Copy every line from the records below that carries the word "scrollbar".
━━━━━ Exercise data ━━━━━
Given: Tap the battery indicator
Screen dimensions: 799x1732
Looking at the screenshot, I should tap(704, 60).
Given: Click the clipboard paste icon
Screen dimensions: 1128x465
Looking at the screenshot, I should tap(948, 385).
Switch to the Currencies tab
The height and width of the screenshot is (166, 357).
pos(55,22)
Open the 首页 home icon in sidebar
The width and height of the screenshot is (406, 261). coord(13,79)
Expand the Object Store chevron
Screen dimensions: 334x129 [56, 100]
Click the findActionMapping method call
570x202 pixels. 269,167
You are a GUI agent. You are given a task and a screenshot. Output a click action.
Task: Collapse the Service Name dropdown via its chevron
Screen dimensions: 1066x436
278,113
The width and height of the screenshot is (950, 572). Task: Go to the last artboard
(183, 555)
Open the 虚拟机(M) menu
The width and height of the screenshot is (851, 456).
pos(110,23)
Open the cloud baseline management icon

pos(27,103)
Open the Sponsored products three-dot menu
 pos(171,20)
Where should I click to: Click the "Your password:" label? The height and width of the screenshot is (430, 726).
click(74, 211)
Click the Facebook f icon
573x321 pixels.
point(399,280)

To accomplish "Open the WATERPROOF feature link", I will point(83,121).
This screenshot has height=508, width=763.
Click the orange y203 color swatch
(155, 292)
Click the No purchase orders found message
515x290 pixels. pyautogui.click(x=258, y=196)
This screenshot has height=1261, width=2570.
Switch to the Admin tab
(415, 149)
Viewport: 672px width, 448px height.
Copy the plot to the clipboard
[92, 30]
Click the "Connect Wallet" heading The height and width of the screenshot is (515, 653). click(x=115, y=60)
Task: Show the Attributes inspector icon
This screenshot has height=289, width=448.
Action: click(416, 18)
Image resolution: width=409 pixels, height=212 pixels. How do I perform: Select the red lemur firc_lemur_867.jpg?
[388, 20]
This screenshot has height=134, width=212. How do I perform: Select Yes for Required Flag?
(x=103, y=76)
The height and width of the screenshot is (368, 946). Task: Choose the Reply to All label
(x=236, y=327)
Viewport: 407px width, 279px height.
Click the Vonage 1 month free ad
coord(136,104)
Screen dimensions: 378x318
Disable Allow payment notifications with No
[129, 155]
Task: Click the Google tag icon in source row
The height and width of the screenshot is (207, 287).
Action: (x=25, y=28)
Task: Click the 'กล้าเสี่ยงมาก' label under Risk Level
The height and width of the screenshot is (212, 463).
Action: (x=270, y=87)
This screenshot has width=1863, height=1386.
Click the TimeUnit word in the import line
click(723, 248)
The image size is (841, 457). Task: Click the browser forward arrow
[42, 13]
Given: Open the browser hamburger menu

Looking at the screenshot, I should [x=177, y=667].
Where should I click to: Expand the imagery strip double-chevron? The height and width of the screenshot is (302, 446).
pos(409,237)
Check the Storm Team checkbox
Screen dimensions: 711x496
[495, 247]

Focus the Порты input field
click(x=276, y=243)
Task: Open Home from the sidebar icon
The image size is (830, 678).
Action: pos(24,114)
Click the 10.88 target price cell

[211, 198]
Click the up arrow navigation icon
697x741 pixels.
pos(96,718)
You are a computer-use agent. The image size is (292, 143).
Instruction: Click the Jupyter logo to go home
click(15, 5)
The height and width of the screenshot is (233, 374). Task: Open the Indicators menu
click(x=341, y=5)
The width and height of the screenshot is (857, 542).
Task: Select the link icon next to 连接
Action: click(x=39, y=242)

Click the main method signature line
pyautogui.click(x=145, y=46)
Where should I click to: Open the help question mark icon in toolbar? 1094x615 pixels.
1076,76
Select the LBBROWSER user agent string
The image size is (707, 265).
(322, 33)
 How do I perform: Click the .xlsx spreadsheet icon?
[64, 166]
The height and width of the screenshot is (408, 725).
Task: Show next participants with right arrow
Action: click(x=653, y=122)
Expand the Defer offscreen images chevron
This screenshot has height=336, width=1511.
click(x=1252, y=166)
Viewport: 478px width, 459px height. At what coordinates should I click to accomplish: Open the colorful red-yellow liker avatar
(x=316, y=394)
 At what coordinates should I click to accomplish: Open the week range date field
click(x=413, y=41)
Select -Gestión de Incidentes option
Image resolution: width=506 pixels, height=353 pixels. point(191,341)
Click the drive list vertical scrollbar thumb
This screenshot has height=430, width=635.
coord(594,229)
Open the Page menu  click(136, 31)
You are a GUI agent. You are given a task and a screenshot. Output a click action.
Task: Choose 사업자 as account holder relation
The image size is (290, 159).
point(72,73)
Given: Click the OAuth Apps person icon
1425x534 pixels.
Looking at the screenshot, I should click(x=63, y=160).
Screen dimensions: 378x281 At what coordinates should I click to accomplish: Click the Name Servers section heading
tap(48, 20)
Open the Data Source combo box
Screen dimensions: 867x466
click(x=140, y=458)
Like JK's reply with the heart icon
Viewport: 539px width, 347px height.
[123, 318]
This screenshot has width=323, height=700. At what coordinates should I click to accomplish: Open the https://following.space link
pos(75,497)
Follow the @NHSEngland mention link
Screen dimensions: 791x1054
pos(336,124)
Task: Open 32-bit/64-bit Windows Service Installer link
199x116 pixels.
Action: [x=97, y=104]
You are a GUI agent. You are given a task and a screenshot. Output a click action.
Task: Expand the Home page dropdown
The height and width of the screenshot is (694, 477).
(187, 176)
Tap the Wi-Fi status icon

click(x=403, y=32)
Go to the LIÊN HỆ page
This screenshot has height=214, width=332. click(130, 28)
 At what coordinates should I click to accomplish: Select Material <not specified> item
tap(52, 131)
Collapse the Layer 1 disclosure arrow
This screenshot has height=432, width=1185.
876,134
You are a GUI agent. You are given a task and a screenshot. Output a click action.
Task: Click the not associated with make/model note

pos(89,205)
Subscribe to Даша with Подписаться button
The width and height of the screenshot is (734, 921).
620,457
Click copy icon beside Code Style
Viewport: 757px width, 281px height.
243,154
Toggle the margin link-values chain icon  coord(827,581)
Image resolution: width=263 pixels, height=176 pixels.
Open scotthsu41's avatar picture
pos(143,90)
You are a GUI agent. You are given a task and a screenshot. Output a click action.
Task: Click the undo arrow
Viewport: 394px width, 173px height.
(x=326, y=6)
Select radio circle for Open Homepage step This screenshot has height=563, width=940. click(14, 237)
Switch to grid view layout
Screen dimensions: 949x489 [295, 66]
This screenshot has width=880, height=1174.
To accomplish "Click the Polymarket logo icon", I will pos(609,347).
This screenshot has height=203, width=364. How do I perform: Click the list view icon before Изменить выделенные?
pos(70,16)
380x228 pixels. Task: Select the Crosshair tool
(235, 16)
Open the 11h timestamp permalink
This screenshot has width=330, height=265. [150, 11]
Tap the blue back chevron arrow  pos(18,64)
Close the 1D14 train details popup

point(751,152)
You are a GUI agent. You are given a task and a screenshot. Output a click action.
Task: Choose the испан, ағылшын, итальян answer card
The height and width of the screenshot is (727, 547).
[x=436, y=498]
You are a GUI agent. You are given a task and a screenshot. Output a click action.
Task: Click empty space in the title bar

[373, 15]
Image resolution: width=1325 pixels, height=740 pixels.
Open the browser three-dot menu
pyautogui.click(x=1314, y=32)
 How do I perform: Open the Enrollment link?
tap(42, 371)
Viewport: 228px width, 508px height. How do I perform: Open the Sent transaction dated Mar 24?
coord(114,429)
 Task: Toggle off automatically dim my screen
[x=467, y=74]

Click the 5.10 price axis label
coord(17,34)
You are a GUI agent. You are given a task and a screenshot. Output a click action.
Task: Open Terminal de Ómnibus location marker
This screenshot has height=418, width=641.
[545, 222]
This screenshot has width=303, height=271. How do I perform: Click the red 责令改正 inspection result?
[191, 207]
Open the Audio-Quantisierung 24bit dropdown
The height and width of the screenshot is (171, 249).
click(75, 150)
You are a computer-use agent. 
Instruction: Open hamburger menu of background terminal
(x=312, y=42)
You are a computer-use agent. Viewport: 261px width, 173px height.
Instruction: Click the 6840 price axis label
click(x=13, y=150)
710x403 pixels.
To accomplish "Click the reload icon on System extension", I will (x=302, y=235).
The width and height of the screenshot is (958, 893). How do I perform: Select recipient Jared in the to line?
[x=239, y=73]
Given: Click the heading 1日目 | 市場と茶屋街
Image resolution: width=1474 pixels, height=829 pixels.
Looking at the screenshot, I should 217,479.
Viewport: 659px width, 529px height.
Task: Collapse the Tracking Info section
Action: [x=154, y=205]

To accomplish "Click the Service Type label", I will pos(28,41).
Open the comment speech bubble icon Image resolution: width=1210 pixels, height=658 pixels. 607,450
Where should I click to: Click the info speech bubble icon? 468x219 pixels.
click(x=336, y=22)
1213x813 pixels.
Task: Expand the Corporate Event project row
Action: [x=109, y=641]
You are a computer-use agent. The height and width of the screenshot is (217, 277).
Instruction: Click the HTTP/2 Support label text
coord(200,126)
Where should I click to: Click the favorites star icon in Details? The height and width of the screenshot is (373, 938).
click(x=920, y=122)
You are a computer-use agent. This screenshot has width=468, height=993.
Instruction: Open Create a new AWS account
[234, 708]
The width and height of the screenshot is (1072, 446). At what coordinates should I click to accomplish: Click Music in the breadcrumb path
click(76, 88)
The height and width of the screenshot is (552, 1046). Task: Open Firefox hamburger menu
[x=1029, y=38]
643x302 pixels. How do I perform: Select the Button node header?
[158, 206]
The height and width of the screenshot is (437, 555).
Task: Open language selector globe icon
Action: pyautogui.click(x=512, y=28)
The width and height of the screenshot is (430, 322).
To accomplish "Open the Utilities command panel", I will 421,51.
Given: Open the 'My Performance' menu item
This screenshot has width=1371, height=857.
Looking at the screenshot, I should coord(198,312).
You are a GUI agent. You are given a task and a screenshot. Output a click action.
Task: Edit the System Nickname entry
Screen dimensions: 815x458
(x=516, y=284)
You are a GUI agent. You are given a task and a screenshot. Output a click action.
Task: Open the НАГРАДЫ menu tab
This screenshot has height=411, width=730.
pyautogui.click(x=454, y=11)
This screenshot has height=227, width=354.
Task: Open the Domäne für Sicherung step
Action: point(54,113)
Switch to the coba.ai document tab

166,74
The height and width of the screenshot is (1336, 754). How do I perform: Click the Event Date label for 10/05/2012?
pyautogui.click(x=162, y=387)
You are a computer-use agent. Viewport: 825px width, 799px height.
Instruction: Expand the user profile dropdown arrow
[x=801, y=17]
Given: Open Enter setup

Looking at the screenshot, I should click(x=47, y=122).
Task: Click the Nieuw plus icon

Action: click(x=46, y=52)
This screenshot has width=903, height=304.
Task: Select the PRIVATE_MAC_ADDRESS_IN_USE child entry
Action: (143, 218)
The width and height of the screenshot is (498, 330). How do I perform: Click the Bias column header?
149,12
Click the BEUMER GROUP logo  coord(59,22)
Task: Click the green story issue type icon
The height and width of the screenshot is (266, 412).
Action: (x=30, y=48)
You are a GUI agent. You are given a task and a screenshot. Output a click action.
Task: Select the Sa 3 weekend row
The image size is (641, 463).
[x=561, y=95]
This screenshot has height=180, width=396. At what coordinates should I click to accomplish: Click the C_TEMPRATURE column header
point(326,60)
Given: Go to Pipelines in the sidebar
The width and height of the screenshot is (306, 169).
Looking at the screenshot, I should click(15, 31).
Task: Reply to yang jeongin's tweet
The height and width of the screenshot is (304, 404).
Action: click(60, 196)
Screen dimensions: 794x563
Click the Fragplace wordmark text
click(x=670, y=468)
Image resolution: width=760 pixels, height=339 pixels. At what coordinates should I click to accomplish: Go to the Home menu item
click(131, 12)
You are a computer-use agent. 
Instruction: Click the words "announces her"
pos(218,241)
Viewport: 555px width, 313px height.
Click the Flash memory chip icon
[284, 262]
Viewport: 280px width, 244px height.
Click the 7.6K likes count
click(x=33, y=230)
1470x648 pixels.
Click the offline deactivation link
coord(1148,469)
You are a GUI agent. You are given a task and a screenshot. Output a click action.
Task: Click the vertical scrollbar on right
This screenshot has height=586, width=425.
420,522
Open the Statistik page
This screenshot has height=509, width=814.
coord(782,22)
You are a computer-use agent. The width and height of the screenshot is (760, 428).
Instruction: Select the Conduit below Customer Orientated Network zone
━━━━━
**Solution below:**
Click the drive list vertical scrollbar thumb
Task: Click the vertical scrollbar on right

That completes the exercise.